— start of DATA PROVIDED —

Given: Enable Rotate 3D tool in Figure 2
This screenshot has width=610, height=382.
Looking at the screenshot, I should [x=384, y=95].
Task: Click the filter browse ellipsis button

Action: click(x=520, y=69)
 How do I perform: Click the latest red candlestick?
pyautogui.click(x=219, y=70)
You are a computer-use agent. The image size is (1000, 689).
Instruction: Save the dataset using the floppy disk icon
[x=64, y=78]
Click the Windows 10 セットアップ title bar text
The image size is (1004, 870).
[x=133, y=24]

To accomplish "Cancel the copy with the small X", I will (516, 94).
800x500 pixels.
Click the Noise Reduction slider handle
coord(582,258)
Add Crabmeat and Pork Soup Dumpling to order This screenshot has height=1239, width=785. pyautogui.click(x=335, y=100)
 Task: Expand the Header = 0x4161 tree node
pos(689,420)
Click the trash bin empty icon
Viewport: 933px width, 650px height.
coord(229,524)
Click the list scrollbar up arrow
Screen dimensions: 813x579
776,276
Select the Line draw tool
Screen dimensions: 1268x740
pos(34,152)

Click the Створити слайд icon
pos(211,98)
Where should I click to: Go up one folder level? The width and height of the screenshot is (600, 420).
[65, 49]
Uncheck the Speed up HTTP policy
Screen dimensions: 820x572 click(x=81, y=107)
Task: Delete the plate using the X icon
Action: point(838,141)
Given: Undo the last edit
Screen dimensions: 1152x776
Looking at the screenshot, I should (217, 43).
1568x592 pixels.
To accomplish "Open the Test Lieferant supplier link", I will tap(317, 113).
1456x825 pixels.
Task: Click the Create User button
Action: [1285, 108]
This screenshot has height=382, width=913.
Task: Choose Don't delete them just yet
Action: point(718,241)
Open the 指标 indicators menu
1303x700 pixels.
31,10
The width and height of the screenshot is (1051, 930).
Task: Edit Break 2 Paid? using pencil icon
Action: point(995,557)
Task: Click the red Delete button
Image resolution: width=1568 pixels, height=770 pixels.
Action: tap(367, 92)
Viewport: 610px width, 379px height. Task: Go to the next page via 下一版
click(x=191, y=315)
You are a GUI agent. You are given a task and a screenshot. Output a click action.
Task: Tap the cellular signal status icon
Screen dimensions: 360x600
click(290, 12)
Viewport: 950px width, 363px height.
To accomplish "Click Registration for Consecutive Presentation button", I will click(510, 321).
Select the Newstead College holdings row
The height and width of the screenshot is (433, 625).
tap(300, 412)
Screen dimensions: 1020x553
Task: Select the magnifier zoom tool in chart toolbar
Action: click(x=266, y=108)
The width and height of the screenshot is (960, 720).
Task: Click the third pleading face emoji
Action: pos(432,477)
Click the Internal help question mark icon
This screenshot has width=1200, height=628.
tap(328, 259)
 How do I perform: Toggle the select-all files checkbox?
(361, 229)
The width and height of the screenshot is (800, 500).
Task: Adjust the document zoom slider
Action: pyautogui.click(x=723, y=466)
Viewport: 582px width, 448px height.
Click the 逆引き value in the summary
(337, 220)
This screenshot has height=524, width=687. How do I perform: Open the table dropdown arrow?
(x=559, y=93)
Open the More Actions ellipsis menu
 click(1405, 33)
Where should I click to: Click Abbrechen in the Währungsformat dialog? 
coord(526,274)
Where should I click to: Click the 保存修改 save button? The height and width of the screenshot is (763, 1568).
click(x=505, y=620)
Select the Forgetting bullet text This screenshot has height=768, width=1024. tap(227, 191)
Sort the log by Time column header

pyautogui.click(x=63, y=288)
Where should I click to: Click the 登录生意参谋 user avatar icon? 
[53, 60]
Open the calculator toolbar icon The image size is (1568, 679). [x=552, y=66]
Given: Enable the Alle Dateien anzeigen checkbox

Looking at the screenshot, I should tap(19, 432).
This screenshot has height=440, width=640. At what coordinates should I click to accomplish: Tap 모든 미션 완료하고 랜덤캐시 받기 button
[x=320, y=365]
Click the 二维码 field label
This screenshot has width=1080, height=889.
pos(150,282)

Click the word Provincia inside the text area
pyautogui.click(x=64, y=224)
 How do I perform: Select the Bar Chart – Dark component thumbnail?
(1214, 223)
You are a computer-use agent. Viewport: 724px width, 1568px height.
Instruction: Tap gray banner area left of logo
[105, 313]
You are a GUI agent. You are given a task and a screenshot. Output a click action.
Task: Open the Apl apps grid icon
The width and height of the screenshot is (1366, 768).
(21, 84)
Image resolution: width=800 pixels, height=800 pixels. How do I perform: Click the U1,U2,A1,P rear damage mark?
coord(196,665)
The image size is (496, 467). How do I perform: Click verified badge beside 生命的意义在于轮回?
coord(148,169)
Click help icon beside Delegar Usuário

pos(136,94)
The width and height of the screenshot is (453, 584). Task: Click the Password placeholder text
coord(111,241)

— end of DATA PROVIDED —

*REQUIRED TASK*
Reproduce every line of the records above with no changes at all.

*PROBLEM SOLUTION*
Given: Enable Rotate 3D tool in Figure 2
This screenshot has width=610, height=382.
Looking at the screenshot, I should [x=384, y=95].
Task: Click the filter browse ellipsis button

Action: click(x=520, y=69)
 How do I perform: Click the latest red candlestick?
pyautogui.click(x=219, y=70)
You are a computer-use agent. The image size is (1000, 689).
Instruction: Save the dataset using the floppy disk icon
[x=64, y=78]
Click the Windows 10 セットアップ title bar text
The image size is (1004, 870).
[x=133, y=24]

To accomplish "Cancel the copy with the small X", I will (516, 94).
800x500 pixels.
Click the Noise Reduction slider handle
coord(582,258)
Add Crabmeat and Pork Soup Dumpling to order This screenshot has height=1239, width=785. pyautogui.click(x=335, y=100)
 Task: Expand the Header = 0x4161 tree node
pos(689,420)
Click the trash bin empty icon
Viewport: 933px width, 650px height.
coord(229,524)
Click the list scrollbar up arrow
Screen dimensions: 813x579
776,276
Select the Line draw tool
Screen dimensions: 1268x740
pos(34,152)

Click the Створити слайд icon
pos(211,98)
Where should I click to: Go up one folder level? The width and height of the screenshot is (600, 420).
[65, 49]
Uncheck the Speed up HTTP policy
Screen dimensions: 820x572 click(x=81, y=107)
Task: Delete the plate using the X icon
Action: point(838,141)
Given: Undo the last edit
Screen dimensions: 1152x776
Looking at the screenshot, I should (217, 43).
1568x592 pixels.
To accomplish "Open the Test Lieferant supplier link", I will tap(317, 113).
1456x825 pixels.
Task: Click the Create User button
Action: [1285, 108]
This screenshot has height=382, width=913.
Task: Choose Don't delete them just yet
Action: point(718,241)
Open the 指标 indicators menu
1303x700 pixels.
31,10
The width and height of the screenshot is (1051, 930).
Task: Edit Break 2 Paid? using pencil icon
Action: point(995,557)
Task: Click the red Delete button
Image resolution: width=1568 pixels, height=770 pixels.
Action: tap(367, 92)
Viewport: 610px width, 379px height. Task: Go to the next page via 下一版
click(x=191, y=315)
You are a GUI agent. You are given a task and a screenshot. Output a click action.
Task: Tap the cellular signal status icon
Screen dimensions: 360x600
click(290, 12)
Viewport: 950px width, 363px height.
To accomplish "Click Registration for Consecutive Presentation button", I will click(510, 321).
Select the Newstead College holdings row
The height and width of the screenshot is (433, 625).
tap(300, 412)
Screen dimensions: 1020x553
Task: Select the magnifier zoom tool in chart toolbar
Action: click(x=266, y=108)
The width and height of the screenshot is (960, 720).
Task: Click the third pleading face emoji
Action: pos(432,477)
Click the Internal help question mark icon
This screenshot has width=1200, height=628.
tap(328, 259)
 How do I perform: Toggle the select-all files checkbox?
(361, 229)
The width and height of the screenshot is (800, 500).
Task: Adjust the document zoom slider
Action: pyautogui.click(x=723, y=466)
Viewport: 582px width, 448px height.
Click the 逆引き value in the summary
(337, 220)
This screenshot has height=524, width=687. How do I perform: Open the table dropdown arrow?
(x=559, y=93)
Open the More Actions ellipsis menu
 click(1405, 33)
Where should I click to: Click Abbrechen in the Währungsformat dialog? 
coord(526,274)
Where should I click to: Click the 保存修改 save button? The height and width of the screenshot is (763, 1568).
click(x=505, y=620)
Select the Forgetting bullet text This screenshot has height=768, width=1024. tap(227, 191)
Sort the log by Time column header

pyautogui.click(x=63, y=288)
Where should I click to: Click the 登录生意参谋 user avatar icon? 
[53, 60]
Open the calculator toolbar icon The image size is (1568, 679). [x=552, y=66]
Given: Enable the Alle Dateien anzeigen checkbox

Looking at the screenshot, I should tap(19, 432).
This screenshot has height=440, width=640. At what coordinates should I click to accomplish: Tap 모든 미션 완료하고 랜덤캐시 받기 button
[x=320, y=365]
Click the 二维码 field label
This screenshot has width=1080, height=889.
pos(150,282)

Click the word Provincia inside the text area
pyautogui.click(x=64, y=224)
 How do I perform: Select the Bar Chart – Dark component thumbnail?
(1214, 223)
You are a computer-use agent. Viewport: 724px width, 1568px height.
Instruction: Tap gray banner area left of logo
[105, 313]
You are a GUI agent. You are given a task and a screenshot. Output a click action.
Task: Open the Apl apps grid icon
The width and height of the screenshot is (1366, 768).
(21, 84)
Image resolution: width=800 pixels, height=800 pixels. How do I perform: Click the U1,U2,A1,P rear damage mark?
coord(196,665)
The image size is (496, 467). How do I perform: Click verified badge beside 生命的意义在于轮回?
coord(148,169)
Click help icon beside Delegar Usuário

pos(136,94)
The width and height of the screenshot is (453, 584). Task: Click the Password placeholder text
coord(111,241)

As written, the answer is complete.